*** Data for analysis ***

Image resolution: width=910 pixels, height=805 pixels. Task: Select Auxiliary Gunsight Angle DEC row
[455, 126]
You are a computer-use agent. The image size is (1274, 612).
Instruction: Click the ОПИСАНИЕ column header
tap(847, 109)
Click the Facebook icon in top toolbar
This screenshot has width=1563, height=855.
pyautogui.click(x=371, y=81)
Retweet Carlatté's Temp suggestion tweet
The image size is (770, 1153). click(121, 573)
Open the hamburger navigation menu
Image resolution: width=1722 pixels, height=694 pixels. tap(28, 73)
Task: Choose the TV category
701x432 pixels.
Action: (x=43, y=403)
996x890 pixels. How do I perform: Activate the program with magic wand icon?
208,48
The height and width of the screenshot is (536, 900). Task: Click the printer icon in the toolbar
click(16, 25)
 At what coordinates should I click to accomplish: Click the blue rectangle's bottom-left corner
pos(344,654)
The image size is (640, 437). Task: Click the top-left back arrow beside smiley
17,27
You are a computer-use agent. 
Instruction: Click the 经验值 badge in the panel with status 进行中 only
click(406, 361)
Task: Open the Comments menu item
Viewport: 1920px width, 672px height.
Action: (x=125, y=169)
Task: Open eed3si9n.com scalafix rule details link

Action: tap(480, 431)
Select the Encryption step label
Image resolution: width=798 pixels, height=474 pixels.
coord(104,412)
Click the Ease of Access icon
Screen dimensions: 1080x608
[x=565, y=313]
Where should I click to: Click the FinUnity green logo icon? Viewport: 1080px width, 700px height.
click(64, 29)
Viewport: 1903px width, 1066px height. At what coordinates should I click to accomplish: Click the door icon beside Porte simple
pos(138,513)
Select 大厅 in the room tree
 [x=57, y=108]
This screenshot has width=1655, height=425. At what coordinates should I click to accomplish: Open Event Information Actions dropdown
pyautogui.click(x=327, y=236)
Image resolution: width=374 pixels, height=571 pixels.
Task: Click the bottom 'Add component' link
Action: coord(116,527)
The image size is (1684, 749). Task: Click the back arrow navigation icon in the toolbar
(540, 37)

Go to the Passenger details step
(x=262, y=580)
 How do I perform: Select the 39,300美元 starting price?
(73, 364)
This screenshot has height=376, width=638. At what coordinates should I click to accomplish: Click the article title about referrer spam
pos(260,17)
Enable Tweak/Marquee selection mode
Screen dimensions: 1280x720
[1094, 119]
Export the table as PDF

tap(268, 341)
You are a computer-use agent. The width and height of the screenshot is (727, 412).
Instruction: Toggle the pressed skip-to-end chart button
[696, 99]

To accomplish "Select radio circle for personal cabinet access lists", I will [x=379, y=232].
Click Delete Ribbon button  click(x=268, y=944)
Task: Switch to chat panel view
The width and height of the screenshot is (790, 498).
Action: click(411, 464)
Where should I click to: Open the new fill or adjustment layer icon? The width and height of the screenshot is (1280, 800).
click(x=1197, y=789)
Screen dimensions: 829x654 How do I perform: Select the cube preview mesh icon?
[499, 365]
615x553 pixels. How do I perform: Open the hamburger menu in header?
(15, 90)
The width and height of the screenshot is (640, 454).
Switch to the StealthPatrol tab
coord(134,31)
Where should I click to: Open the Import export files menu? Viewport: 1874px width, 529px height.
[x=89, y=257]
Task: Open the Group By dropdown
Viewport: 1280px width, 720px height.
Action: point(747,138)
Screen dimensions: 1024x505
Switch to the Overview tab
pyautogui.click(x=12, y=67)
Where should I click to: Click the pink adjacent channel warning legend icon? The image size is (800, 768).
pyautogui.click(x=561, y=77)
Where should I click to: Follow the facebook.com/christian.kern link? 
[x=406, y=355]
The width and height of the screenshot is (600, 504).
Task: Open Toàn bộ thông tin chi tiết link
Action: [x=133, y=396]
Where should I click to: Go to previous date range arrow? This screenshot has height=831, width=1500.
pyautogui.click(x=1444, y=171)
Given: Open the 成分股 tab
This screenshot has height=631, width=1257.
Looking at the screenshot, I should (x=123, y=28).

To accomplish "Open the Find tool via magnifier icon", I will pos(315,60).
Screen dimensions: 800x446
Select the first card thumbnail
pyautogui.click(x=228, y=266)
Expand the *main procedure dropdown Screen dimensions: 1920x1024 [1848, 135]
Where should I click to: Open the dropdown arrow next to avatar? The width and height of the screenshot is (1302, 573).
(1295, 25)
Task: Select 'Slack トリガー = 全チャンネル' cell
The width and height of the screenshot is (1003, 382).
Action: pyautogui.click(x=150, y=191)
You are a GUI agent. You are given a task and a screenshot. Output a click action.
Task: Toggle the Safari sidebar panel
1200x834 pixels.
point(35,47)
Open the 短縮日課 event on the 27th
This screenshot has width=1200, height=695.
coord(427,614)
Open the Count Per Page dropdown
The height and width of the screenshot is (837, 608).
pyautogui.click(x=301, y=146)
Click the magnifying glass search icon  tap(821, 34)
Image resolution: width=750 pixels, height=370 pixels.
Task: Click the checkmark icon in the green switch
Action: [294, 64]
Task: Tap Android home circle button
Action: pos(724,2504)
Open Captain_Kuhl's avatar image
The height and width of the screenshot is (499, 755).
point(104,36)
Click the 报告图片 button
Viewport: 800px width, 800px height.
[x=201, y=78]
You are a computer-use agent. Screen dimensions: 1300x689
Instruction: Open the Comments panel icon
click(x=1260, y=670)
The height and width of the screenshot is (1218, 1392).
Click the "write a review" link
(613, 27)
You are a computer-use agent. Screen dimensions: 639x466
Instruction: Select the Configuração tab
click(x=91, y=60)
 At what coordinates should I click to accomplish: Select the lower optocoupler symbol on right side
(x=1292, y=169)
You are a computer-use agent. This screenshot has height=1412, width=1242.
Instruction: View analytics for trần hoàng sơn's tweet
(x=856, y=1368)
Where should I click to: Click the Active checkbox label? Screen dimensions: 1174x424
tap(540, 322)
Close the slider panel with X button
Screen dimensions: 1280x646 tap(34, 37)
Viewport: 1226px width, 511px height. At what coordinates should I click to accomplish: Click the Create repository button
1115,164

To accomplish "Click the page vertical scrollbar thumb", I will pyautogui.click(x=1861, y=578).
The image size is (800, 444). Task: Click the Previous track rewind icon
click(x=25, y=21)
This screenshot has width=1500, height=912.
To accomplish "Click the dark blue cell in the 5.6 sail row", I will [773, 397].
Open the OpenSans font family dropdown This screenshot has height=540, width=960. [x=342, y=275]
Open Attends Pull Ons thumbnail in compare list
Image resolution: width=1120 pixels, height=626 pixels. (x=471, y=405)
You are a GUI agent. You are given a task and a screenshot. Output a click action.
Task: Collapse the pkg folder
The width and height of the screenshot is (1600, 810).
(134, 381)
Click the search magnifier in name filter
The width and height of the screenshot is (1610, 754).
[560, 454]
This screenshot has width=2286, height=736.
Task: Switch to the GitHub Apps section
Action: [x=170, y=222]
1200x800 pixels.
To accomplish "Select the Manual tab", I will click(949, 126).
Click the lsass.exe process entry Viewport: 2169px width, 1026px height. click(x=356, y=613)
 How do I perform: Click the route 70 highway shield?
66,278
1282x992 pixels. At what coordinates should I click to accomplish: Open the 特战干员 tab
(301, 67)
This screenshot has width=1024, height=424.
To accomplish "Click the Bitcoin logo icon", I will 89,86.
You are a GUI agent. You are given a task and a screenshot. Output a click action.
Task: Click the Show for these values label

***

What the task requires:
Only the lines containing the word "computer" should be returned from the data above.

Task output:
You are a computer-use agent. The image size is (1274, 612).
You are a computer-use agent. 
You are a computer-use agent. The width and height of the screenshot is (727, 412).
You are a computer-use agent. Screen dimensions: 1300x689
You are a computer-use agent. Screen dimensions: 639x466
You are a computer-use agent. This screenshot has height=1412, width=1242.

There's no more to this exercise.